## Task instructions
Identify every line in the material below that contains the word "dropdown", treating case as significant, and copy each of those lines in full.

## Input records
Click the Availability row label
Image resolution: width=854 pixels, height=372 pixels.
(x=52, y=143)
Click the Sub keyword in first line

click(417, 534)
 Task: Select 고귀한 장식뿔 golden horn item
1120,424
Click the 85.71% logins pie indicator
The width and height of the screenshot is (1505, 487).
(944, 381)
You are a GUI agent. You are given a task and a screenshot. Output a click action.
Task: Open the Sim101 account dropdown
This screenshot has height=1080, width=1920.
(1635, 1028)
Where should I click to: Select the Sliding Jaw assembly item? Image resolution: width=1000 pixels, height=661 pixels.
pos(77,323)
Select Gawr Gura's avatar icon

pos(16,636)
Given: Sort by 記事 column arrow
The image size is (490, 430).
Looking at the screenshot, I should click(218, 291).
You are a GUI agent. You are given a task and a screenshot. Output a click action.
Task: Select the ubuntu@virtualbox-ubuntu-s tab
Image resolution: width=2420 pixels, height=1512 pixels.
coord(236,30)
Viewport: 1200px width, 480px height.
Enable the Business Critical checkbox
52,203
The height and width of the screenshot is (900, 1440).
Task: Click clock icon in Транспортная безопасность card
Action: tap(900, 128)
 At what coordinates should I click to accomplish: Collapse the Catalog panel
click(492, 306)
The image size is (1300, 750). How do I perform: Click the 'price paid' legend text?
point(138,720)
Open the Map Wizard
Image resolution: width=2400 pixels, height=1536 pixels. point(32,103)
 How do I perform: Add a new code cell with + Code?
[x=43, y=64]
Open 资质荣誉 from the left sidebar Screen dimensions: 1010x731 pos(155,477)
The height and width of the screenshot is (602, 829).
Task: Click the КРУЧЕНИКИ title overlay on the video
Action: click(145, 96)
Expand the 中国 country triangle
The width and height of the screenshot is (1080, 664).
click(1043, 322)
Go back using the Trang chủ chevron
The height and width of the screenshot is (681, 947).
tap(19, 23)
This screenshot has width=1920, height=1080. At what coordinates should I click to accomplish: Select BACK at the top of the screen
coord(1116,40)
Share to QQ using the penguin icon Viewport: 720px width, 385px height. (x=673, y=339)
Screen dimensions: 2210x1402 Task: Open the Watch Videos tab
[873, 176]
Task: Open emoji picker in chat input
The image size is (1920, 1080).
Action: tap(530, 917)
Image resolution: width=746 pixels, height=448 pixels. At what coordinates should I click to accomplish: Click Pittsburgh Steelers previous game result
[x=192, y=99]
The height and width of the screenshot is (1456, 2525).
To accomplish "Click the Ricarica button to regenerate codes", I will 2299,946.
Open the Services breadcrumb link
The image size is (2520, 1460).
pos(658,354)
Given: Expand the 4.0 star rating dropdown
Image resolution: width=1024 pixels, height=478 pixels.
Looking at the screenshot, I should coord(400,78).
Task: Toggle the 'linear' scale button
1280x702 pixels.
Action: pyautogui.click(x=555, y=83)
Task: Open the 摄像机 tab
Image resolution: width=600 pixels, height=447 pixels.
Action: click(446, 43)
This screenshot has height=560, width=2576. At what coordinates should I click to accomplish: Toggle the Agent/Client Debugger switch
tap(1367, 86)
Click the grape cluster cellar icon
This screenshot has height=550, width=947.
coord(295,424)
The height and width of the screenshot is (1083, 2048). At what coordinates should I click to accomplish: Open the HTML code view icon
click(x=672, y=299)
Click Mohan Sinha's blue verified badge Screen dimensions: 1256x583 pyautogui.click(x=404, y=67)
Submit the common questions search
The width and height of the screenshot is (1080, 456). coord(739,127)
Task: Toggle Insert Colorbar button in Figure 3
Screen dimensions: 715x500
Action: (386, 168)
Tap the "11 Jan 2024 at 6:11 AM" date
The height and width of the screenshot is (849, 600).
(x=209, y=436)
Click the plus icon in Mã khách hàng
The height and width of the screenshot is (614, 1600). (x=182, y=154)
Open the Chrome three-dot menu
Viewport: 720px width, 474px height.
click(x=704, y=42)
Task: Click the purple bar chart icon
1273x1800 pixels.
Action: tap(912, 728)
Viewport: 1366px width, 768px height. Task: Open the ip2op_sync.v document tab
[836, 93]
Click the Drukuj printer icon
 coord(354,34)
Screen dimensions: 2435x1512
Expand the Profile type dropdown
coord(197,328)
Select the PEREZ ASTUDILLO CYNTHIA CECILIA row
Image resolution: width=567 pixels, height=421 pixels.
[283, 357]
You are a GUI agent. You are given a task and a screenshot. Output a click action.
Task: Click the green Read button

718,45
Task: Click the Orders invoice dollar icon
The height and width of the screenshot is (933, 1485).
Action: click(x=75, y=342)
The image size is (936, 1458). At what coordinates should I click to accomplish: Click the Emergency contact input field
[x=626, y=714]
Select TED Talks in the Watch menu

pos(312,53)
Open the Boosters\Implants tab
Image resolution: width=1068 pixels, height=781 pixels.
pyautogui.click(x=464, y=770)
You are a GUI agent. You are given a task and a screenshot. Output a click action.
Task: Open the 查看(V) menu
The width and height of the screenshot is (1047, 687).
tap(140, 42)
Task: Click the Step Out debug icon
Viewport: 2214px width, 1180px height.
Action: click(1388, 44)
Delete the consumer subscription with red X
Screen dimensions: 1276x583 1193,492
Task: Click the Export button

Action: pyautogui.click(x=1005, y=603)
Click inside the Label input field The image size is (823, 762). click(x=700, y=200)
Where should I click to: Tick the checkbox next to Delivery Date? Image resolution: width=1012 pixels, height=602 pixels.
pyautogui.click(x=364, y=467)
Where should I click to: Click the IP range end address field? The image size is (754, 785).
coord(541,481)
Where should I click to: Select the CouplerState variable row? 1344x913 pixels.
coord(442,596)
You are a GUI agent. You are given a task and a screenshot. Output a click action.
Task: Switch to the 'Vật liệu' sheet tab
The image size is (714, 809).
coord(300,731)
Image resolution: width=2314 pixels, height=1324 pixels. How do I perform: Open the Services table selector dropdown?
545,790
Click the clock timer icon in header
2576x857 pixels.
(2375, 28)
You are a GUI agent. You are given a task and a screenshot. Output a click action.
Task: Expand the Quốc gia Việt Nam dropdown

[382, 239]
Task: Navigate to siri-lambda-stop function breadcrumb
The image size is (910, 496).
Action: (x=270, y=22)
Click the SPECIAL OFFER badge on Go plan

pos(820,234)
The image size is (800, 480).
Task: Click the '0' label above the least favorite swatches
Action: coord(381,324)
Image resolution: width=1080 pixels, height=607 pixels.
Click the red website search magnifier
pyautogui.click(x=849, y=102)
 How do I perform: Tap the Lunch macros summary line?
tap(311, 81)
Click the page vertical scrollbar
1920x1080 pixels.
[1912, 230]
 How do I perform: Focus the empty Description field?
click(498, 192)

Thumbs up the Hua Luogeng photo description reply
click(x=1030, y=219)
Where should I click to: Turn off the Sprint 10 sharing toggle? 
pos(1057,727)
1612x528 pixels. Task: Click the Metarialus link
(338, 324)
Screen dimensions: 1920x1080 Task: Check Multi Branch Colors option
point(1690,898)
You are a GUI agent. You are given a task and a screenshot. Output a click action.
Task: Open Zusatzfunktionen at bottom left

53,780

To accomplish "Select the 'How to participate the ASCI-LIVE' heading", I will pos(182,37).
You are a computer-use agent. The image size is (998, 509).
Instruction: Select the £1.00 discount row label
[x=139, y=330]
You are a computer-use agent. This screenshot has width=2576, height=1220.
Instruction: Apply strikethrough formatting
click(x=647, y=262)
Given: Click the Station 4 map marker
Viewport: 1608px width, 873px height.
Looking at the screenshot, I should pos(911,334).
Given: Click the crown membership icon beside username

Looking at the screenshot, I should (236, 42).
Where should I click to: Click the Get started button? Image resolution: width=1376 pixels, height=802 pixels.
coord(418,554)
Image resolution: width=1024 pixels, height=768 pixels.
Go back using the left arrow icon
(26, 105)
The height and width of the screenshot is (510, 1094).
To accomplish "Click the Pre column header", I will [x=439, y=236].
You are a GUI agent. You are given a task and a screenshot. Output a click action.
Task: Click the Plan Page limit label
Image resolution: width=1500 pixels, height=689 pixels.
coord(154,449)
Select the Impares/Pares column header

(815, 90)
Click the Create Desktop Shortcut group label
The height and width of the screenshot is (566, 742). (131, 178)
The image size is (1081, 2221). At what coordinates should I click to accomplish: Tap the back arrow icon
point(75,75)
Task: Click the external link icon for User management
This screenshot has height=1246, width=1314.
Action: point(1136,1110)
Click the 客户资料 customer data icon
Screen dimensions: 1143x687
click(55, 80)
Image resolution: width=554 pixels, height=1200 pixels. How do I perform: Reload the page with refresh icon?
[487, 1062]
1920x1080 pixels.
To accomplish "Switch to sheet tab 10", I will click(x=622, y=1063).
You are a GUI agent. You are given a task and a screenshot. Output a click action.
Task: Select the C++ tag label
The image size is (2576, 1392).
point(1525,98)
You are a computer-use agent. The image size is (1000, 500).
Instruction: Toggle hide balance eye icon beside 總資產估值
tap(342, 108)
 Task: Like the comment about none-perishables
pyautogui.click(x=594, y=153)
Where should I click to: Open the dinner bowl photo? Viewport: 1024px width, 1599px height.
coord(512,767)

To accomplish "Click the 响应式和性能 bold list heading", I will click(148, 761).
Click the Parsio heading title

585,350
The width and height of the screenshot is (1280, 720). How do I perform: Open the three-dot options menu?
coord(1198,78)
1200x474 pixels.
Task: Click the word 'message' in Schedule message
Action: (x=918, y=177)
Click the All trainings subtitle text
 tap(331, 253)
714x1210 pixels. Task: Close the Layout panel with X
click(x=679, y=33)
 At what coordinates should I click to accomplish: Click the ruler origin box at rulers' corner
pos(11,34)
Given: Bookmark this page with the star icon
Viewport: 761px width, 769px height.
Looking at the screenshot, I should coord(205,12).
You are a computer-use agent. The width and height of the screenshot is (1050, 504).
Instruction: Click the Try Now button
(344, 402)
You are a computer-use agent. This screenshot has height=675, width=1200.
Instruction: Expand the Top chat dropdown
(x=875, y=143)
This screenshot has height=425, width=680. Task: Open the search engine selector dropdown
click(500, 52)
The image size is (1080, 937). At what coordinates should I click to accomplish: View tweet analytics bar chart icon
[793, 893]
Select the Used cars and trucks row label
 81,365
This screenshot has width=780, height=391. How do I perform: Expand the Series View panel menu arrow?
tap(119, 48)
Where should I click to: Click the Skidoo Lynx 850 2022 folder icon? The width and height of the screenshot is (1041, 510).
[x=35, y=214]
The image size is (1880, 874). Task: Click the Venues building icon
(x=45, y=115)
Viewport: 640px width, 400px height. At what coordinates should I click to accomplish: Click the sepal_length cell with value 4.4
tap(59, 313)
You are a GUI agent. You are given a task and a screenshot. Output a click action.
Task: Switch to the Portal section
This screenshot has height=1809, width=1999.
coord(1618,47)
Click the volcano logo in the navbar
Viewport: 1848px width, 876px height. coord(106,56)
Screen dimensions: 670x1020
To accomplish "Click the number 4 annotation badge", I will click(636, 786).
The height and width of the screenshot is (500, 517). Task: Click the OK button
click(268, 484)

## Task response
Task: Open the Sim101 account dropdown
Given: Expand the 4.0 star rating dropdown
Expand the Profile type dropdown
Image resolution: width=2314 pixels, height=1324 pixels. How do I perform: Open the Services table selector dropdown?
Task: Expand the Quốc gia Việt Nam dropdown
Instruction: Expand the Top chat dropdown
This screenshot has height=425, width=680. Task: Open the search engine selector dropdown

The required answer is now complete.